» Explore the material
1. Summarize the skin study excerpt in two sentences.
2. According to the skin study excerpt, which skin problem did the questionnaire show to be the most frequent concern?
3. Extend the skin study excerpt with the passage that would follow its last sentence.
++++ Source extract
Statistical Analysis

All data are represented as mean ± standard deviation (X±SD) unless otherwise indicated. The statistical significance level was 0.05 unless otherwise noted. SPSS 25.0 software was used for data analysis of skin physiological parameters. Non-parametric test and Kruskal–Wallis test were selected to analyze the differences between groups in skin physiological parameters. While non-parametric Wilcoxon rank-sum test was used to compare microbial diversity and composition between the two groups. To compare the β-diversity between two groups, unweighted distance metrics were used. Spearman rank correlation test was used to determine the Spearman correlation between the biophysical parameters and the microbiota. These data were analyzed on the online platform of MajorbioI-Sanger Cloud Platform (www.i-sanger.com).

Results

Volunteer Grouping

According to our customized scoring standard, 111 volunteers were divided into three groups as follows: “ideal skin” (W1), “normal skin” (W2), and “undesirable skin” (W3). The characteristics of each group are shown in Table 1, and the results indicated that the proportion of “ideal skin” accounted only for 29.7%, which was similar to our prediction. Obviously, most females had more or less skin problems, and their skin did not reach perfect status. Combined with the questionnaire, frequently concerning skin problems included wrinkles (52.58%), enlarged pores (51.94%), dryness (50.00%), blackheads (49.35%), acne scarring (43.87%), and pigmentation (24.52%). It was proved that the evaluation indicators we selected were reasonable. In addition, there was no significant difference in the average age of each group.

Comparison of Skin Physiological Parameters in Each Group

The cheek skin’s physiological parameters of the three groups were shown in Figure 2. As we seen in Figure 2, from the “ideal skin” group to the “undesirable skin” group, namely from W1 to W3, sebum, TEWL, melanin and R2 showed a clear upward tendency (P > 0.05), roughness (P < 0.05) and hemoglobin (P < 0.001) were increased significantly, while for skin pH value, little changes (P> 0.05) were observed among the three groups. Compared with the “normal skin” (W2) and “undesirable skin” (W3) groups, the “ideal skin” group (W1) had higher skin hydration content and lower sebum content, TEWL, melanin, roughness and hemoglobin, showing better water-oil balance and skin barrier function.
++++++++
++++ Records supplied
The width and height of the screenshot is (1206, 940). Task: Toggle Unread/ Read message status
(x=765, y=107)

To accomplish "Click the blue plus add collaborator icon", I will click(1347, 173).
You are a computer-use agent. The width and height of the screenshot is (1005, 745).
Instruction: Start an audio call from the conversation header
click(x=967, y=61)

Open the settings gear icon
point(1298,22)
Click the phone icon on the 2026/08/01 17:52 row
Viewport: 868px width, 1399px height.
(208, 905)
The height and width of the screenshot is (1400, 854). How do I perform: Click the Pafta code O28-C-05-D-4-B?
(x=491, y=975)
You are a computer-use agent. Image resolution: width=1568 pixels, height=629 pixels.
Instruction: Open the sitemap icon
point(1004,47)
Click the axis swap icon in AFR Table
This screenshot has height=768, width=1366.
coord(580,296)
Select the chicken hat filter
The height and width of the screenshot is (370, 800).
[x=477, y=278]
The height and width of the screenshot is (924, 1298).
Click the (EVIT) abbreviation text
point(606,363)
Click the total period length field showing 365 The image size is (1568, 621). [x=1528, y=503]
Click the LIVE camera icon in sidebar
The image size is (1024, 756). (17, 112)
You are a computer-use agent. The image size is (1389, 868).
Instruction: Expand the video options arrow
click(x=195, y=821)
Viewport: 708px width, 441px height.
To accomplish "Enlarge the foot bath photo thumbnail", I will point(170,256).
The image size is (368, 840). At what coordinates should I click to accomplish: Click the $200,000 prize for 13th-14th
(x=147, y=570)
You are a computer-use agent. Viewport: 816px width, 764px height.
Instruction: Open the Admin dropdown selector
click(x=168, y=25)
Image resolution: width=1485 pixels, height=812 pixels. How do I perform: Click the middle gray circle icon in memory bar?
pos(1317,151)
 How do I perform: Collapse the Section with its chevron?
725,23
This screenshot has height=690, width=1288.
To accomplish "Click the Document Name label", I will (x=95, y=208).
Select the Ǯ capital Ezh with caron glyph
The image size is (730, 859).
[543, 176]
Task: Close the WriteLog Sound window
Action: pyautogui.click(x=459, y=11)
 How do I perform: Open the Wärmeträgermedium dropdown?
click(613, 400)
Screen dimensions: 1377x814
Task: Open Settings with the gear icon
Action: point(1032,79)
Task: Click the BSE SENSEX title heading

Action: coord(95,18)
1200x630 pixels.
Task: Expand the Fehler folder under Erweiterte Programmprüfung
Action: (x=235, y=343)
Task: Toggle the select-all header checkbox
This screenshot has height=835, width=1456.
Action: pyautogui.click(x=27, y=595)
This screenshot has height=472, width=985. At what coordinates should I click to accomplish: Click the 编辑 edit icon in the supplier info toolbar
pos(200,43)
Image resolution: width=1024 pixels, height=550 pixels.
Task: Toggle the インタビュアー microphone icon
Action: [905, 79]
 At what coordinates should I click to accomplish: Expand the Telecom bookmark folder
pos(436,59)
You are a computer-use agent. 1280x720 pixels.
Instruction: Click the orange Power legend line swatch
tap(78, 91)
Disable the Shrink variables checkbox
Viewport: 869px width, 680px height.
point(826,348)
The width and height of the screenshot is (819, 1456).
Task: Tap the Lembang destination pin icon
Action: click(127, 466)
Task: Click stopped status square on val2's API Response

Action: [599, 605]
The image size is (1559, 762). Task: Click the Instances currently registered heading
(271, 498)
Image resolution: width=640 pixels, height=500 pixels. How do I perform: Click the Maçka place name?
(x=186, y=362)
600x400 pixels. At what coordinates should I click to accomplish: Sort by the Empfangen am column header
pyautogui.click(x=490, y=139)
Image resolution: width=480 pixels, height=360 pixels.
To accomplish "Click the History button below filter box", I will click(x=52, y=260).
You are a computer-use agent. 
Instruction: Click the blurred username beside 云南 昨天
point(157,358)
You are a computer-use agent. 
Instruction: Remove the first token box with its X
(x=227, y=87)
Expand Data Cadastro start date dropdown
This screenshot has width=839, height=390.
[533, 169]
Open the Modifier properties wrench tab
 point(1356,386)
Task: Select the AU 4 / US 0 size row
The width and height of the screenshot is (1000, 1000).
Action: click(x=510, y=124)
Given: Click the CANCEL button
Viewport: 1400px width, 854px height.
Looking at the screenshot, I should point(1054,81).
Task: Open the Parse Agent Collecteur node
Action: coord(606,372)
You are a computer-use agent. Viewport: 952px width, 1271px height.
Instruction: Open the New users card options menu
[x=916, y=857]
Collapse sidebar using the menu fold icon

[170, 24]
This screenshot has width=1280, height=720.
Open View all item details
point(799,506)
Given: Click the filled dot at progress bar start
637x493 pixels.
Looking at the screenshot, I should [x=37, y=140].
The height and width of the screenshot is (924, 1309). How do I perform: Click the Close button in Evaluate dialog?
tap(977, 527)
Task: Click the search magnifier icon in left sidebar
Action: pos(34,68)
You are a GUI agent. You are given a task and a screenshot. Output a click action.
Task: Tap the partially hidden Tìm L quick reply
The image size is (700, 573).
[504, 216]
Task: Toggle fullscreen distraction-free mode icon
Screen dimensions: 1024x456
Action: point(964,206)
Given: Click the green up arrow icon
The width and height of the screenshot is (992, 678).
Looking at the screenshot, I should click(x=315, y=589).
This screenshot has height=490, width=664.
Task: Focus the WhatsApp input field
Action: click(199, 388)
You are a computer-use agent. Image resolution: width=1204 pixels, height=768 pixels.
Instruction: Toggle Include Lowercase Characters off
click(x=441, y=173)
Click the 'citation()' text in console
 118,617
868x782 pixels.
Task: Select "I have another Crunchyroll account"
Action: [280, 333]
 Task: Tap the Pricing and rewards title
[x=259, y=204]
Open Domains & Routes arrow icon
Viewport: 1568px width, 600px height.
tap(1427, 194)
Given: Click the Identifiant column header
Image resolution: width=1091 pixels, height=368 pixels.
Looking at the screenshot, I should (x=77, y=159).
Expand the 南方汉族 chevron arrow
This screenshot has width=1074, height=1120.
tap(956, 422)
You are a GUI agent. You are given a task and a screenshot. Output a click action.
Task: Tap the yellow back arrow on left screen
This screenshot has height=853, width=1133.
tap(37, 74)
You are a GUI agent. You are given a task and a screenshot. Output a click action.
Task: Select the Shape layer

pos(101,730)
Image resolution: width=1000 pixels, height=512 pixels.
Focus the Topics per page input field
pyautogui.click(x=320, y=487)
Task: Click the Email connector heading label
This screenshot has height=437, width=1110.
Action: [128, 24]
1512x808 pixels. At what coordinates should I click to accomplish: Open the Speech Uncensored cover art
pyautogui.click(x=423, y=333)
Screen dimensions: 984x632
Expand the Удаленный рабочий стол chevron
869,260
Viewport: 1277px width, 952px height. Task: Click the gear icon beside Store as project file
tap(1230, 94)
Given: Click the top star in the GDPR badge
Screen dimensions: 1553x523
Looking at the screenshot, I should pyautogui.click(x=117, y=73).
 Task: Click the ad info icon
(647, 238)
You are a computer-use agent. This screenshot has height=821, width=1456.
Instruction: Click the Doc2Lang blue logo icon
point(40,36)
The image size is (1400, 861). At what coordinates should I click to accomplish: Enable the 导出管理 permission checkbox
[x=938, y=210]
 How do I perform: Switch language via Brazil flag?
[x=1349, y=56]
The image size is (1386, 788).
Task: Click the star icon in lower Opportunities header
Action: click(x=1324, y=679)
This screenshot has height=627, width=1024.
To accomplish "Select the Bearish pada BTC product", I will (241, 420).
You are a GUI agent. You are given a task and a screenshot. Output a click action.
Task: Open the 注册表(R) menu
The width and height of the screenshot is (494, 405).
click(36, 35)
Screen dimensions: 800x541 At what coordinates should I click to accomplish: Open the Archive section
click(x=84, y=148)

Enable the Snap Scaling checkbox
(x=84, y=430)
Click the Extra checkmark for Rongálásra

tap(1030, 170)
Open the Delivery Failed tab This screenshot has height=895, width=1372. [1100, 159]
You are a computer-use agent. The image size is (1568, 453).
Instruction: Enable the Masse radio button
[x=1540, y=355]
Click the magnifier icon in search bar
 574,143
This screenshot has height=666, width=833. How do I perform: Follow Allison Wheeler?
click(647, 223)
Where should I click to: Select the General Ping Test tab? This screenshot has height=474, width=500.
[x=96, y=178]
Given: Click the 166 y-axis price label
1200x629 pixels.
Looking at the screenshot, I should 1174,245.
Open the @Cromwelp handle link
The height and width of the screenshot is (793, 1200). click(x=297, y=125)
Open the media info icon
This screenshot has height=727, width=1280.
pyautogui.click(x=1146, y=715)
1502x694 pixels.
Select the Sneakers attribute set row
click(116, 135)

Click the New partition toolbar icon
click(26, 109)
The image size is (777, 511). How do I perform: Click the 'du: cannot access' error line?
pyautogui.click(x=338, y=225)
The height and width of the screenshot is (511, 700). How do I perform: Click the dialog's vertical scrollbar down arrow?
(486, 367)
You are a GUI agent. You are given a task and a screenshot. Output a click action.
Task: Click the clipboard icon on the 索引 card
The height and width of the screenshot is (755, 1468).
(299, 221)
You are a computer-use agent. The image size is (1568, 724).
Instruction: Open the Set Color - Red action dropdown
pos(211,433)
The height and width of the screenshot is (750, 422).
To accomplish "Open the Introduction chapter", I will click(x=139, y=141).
++++++++
» Expected responses
1. The excerpt sets out the statistical methods: SPSS 25.0 with non-parametric and Kruskal–Wallis tests for skin physiological parameters, and Wilcoxon rank-sum and Spearman tests for microbial diversity and correlations. It reports that 111 volunteers were divided into "ideal skin," "normal skin," and "undesirable skin" groups, with only 29.7% in the ideal group, and that the ideal group had higher skin hydration and lower sebum, TEWL, melanin, roughness, and hemoglobin than the other two groups.

2. Wrinkles, at 52.58%.

3.
Figure 2 Comparison of physiological parameters of “ideal skin” (W1), “normal skin” (W2) and “undesirable skin” (W3). (A) Sebum, (B) TEWL, (C) Melanin, (D) R2, (E) Roughness, (F) Hemoglobin, (G) Hydration, (H) pH significant differences were shown in the figure, **P < 0.01; ***P < 0 0.001.

Alpha Diversity Analysis

The α-diversity among group W1, W2 and W3 was analyzed by Wilcoxon rank-sum test. As it was shown in Table 3, the Shannon index of bacteria was significantly decreased from “ideal skin” to “undesirable skin” (from W1 to W3). The Shannon index of the W3 group was decreased, which was significantly different from that of W1 (P = 0.0048) and W2 (P = 0.016). However, the Ace and Chao indexes of bacteria revealed increased tendency, although no significant differences (P > 0.05). The Simpson index of the W3 group was increased significantly, which was different from W1 and W2 (P < 0.05). Coverage index was decreased in W1, which was significantly different from W2 (P < 0.05) and W3 (P < 0.05). It could be seen that from “ideal skin” to “undesirable skin” (from W1 to W3), the diversity of bacteria was decreased, the Shannon index and Ace index of fungi were also decreased, while there was no significant difference (P > 0.05), and the diversity of fungi was not obviously different. This finding suggested that the “ideal skin” had higher α-diversity and higher species diversity than normal and undesirable skin.

Table 3 Alpha Diversity Index (Mean ± SD) of “Ideal Skin” (W1), “Normal Skin” (W2) and “Undesirable Skin” (W3)

No Difference of β-Diversity Among Three Groups

Based on the unweighted_unifrac algorithm distance metrics, principal coordinate analysis (PCoA) was used to evaluate the β-diversity among three groups. The results showed that there was no significant difference in β-diversity between groups (P > 0.05) (data not shown), indicating that the overall species composition and relative abundance of bacteria and fungi among W1, W2 and W3 was similar.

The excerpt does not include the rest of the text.